TASK TO COMPLETE: Copy out the listing below word for word, keeping every line in its original order.

RECORDS SUPPLIED:
____________

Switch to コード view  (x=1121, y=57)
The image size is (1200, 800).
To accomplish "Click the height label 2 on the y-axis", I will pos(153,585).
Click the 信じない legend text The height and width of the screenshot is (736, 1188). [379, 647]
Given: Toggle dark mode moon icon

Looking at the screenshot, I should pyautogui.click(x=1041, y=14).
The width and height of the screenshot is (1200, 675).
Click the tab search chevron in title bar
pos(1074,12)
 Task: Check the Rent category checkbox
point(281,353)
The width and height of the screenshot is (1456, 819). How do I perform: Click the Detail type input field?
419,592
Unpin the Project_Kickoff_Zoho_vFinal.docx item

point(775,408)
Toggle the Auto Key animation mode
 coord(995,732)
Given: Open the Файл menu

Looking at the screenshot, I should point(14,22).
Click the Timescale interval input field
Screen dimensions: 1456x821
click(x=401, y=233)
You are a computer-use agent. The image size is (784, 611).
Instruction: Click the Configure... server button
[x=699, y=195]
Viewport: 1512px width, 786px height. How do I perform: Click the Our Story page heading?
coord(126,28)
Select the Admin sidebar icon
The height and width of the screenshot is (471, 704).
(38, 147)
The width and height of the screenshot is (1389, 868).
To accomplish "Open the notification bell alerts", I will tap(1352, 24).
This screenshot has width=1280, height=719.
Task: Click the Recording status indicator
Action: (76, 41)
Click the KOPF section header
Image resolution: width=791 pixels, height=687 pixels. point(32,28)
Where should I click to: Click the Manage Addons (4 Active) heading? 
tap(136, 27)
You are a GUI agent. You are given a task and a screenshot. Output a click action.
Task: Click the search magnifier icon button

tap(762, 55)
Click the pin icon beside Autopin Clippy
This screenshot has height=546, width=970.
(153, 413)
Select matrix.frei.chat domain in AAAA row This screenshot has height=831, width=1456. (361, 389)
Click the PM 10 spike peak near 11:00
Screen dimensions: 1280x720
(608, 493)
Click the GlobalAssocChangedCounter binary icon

____________

FULL ANSWER:
Switch to コード view  (x=1121, y=57)
The image size is (1200, 800).
To accomplish "Click the height label 2 on the y-axis", I will pos(153,585).
Click the 信じない legend text The height and width of the screenshot is (736, 1188). [379, 647]
Given: Toggle dark mode moon icon

Looking at the screenshot, I should pyautogui.click(x=1041, y=14).
The width and height of the screenshot is (1200, 675).
Click the tab search chevron in title bar
pos(1074,12)
 Task: Check the Rent category checkbox
point(281,353)
The width and height of the screenshot is (1456, 819). How do I perform: Click the Detail type input field?
419,592
Unpin the Project_Kickoff_Zoho_vFinal.docx item

point(775,408)
Toggle the Auto Key animation mode
 coord(995,732)
Given: Open the Файл menu

Looking at the screenshot, I should point(14,22).
Click the Timescale interval input field
Screen dimensions: 1456x821
click(x=401, y=233)
You are a computer-use agent. The image size is (784, 611).
Instruction: Click the Configure... server button
[x=699, y=195]
Viewport: 1512px width, 786px height. How do I perform: Click the Our Story page heading?
coord(126,28)
Select the Admin sidebar icon
The height and width of the screenshot is (471, 704).
(38, 147)
The width and height of the screenshot is (1389, 868).
To accomplish "Open the notification bell alerts", I will tap(1352, 24).
This screenshot has width=1280, height=719.
Task: Click the Recording status indicator
Action: (76, 41)
Click the KOPF section header
Image resolution: width=791 pixels, height=687 pixels. point(32,28)
Where should I click to: Click the Manage Addons (4 Active) heading? 
tap(136, 27)
You are a GUI agent. You are given a task and a screenshot. Output a click action.
Task: Click the search magnifier icon button

tap(762, 55)
Click the pin icon beside Autopin Clippy
This screenshot has height=546, width=970.
(153, 413)
Select matrix.frei.chat domain in AAAA row This screenshot has height=831, width=1456. (361, 389)
Click the PM 10 spike peak near 11:00
Screen dimensions: 1280x720
(608, 493)
Click the GlobalAssocChangedCounter binary icon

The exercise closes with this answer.